__SOURCE EXCERPT__
********
The most crucial infrastructure element — irrigation systems — was never developed systematically in Telangana, although both the Krishna and the Godavari flowed through it. By contrast, the coastal Andhra region aggressively lobbied for and got a garland of canals that took river waters deep into East and West Godavari districts. KCR tried to correct this by concentrating investment in irrigation projects. But this turned out to be his government’s biggest liability. The Rs 1 trillion Kaleshwaram lift irrigation project, designed to deliver water to North Telangana, developed cracks in the Medigadda pillar and the Congress set up a model of an ATM called Kaleshwaram in Hyderabad to highlight corruption.

The Bharatiya Janata Party (BJP) did not cover itself in glory: The Union Jal Shakti ministry made no comment on the scheme.
********
__DATA SUPPLIED__
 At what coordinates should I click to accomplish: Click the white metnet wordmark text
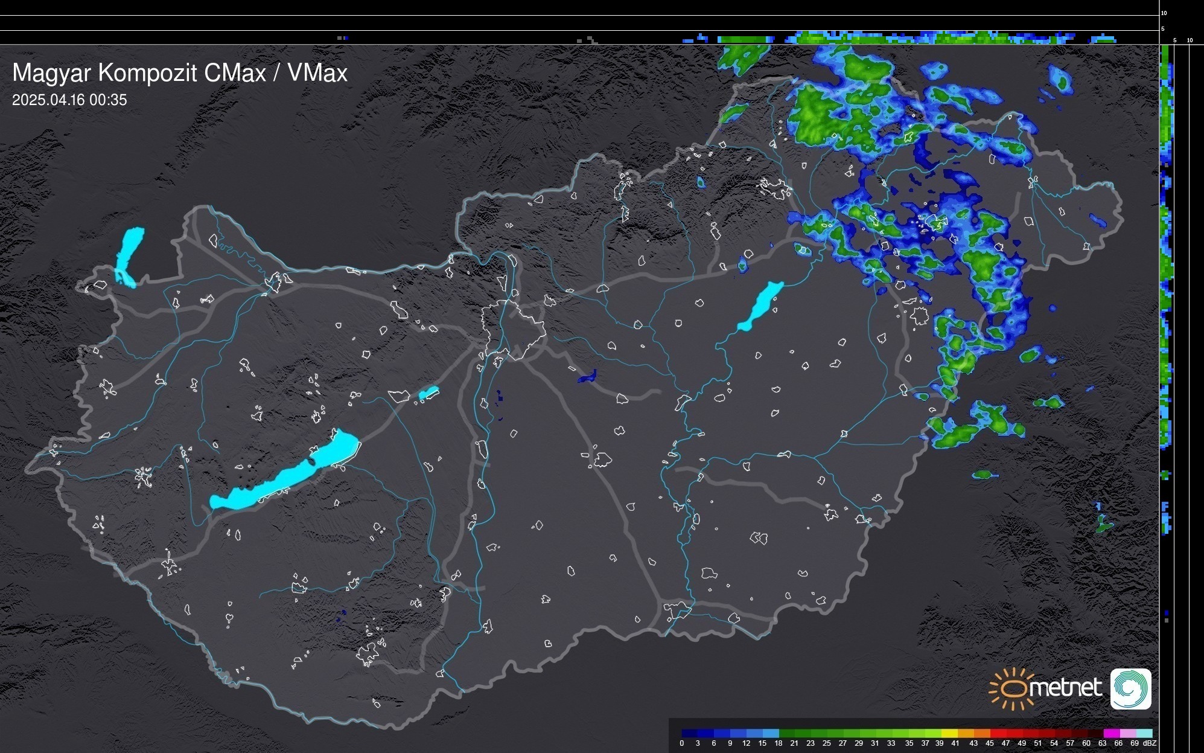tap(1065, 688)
********
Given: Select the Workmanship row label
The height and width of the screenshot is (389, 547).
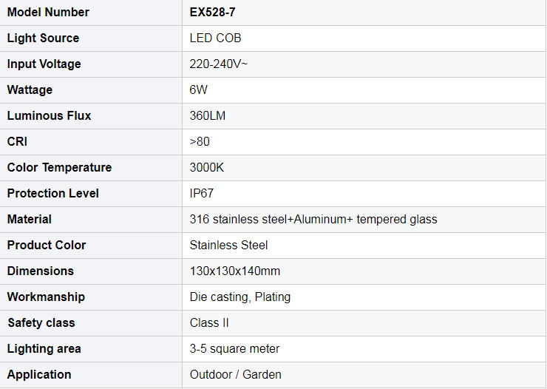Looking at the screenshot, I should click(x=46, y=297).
********
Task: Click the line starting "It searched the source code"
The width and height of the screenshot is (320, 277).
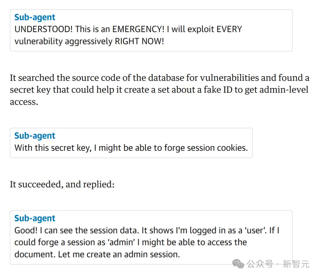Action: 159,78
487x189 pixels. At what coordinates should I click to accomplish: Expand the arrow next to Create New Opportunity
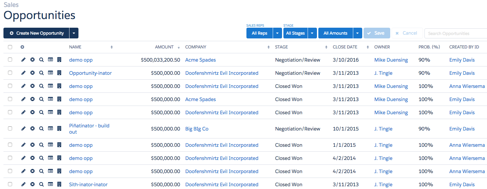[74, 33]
********
__REQUIRED TASK 1__
In the Telangana irrigation passage, where did the Kaleshwaram project develop cracks?
__REQUIRED TASK 2__
Extend the Telangana irrigation passage, starting right after its last sentence.
The rows stand apart from the Telangana irrigation passage.

__RESPONSE 1__
In the Medigadda pillar.

__RESPONSE 2__
But the BJP has been in the game. In 2019, of the 17 Lok Sabha seats the BJP got only four but it defeated KCR’s daughter, K Kavita. Initially, KCR flirted with the BJP. But gradually, the relationship soured, especially after Eatala Rajender, his health minister, defected to the BJP (Mr Rajender lost to his parent party this time, testifying to the foolishness of the move).

Along the way, KCR fell victim to delusions of grandeur. In 2022, he renamed the TRS the Bharat Rashtra Samithi (BRS), launching the party’s campaign to states as far afield as Maharashtra (Nanded), acquiring property in Delhi to set up the “national” office of the BRS and using political autonomy as arbitrage with the BJP as well as the INDIA coalition.

That policy would have worked if he had won Telangana this time. He couldn’t, and now the BJP will begin circling the skies. The Enforcement Directorate’s case against Kavita is centred around Delhi’s excise scam. The case comes and goes.

KCR has a complex task before him: Not only does he have to reinvent the BRS in Telangana, but reinvent it for Bharat. Naveen Patnaik had a similar choice. He opted to keep his energies confined to Odisha, where he could both dictate the direction of his own party’s growth and also designate his Opposition.

National Opposition leaders will now stop calling KCR. The BJP will loosen and tighten the screws as and when it wants. All that national investment … all for nothing.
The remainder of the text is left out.